DSTs Are Drafted Pursuant to Section 453 of the IRC Like an Installment Sale Contract
Deferred Sales Trusts are drafted under Section 453 of the Internal Revenue Code (installment sale notes or contracts) and therefore function very similar to a seller carry-back note ("seller financing"). Your highly appreciated asset, whether real estate or personal property, would be sold to the Deferred Sales Trust. You then receive an installment sale contract in return from the Deferred Sales Trust as payment for its purchase of your real or personal property.
You determine the terms, including the payment terms, of the installment sale contract by negotiating with the Trustee of the Deferred Sales Trust up front. This provides you with complete control over how the payments are to be disbursed to you. The Deferred Sales Trust will then make monthly payments to you under the terms of the installment sale contract.
Capital Gain Taxes Stretched or Deferred Into the Future
The Deferred Sales Trust then sells your highly appreciated asset to the end buyer, and the net sale proceeds (equity) from the closing of the sale of your highly appreciated asset will be received, held, managed and safeguarded in and by a Deferred Sales Trust. Your capital gain taxes and depreciation recapture taxes (under Section 1245 of the Internal Revenue Code) are stretched or deferred into the future until you start receiving principal payments (distributions) at sometime in the future.
No Risk of Default Like a Seller Carry-Back Note; Buyer is Out of the Picture
It is important to note that the buyer does not remain involved with the transaction as they normally would in a seller carry-back note. The buyer must close and pay for the property either with cash, loan proceeds or a combination of both. The Deferred Sales Trust ends up with all of the net proceeds and invests the net proceeds in order to generate sufficient cash flow to cover the monthly note payments required under the installment sale contract. There is no risk of buyer default, since the buyer is out of the picture.

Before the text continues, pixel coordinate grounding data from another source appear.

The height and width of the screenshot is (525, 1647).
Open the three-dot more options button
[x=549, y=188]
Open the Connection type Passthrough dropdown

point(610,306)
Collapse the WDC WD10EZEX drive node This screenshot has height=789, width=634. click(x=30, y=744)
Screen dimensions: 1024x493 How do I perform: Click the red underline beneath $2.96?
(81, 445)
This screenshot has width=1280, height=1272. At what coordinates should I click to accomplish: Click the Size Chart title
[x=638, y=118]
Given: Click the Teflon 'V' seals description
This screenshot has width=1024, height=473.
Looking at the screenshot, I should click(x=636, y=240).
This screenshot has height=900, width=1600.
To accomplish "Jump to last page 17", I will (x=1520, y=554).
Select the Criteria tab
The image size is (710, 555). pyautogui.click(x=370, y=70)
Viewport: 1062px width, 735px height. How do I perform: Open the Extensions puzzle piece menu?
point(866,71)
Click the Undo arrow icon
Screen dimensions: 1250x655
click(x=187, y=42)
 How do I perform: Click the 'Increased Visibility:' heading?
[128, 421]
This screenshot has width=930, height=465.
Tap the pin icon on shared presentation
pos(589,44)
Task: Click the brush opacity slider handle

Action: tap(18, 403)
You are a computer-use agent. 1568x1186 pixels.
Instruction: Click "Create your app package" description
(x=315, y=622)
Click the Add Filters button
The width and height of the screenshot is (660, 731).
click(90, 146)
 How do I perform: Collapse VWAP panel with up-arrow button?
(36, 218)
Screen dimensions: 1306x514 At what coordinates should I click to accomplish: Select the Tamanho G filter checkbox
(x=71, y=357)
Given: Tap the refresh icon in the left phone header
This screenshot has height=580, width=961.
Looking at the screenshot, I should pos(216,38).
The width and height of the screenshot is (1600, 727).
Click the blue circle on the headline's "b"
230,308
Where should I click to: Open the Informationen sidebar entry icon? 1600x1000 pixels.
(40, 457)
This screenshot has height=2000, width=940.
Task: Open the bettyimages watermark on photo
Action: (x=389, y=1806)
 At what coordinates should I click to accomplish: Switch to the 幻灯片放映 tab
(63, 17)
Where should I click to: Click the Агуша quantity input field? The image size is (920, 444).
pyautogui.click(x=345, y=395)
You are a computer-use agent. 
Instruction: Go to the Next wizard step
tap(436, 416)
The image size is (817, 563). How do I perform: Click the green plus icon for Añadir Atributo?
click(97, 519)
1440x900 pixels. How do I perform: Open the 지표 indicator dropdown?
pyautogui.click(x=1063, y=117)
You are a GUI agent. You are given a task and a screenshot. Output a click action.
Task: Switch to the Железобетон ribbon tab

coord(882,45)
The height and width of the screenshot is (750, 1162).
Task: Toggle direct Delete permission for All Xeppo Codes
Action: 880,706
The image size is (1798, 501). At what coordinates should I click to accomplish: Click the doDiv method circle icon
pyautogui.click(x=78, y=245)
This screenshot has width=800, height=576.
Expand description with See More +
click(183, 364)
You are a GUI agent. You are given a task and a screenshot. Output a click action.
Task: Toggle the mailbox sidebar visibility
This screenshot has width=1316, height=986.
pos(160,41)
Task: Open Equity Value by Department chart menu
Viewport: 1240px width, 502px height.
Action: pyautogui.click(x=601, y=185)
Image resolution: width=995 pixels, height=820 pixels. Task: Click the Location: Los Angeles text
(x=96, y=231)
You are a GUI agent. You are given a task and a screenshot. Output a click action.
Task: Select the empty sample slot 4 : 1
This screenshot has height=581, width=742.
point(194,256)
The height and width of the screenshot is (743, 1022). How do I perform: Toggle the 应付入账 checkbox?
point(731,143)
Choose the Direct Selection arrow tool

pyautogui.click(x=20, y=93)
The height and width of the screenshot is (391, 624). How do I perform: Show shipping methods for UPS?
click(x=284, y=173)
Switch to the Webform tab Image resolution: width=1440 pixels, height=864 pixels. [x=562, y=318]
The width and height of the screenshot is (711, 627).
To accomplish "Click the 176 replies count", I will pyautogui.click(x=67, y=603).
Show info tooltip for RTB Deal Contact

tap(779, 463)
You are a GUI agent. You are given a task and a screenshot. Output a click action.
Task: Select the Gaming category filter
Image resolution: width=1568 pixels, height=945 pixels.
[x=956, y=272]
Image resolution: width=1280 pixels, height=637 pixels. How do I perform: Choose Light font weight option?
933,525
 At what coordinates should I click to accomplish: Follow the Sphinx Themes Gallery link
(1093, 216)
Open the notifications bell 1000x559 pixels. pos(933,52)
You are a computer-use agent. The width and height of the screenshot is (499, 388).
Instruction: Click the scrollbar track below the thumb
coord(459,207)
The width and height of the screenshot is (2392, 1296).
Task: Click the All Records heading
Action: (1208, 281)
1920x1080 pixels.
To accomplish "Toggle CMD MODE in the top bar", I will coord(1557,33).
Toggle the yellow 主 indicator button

Alternative Tax Planning Strategy to the 1031 Tax Deferred Exchange
The Deferred Sales Trust is designed under Section 453 of the Internal Revenue Code to stretch or defer the payment of your capital gain taxes over a number of consecutive tax years that is determined by you. The Deferred Sales Trust is an tax deferral alternative to the 1031 Tax Deferred Exchange strategy when you don't want to or can't acquire like kind replacement property as required via a 1031 Tax Deferred Exchange transaction.
The Deferred Sales Trust provides you with a methodology to stretch or defer the payment of your capital gain taxes and certain depreciation recapture taxes upon the sale of your highly appreciated assets. There are of course numerous tax deferral and tax exclusion strategies available to you when selling highly appreciated real or personal property, so it is extremely important to meet with a professional legal and tax advisor to ensure that you are selecting the right tax deferred strategy based on your specific circumstances.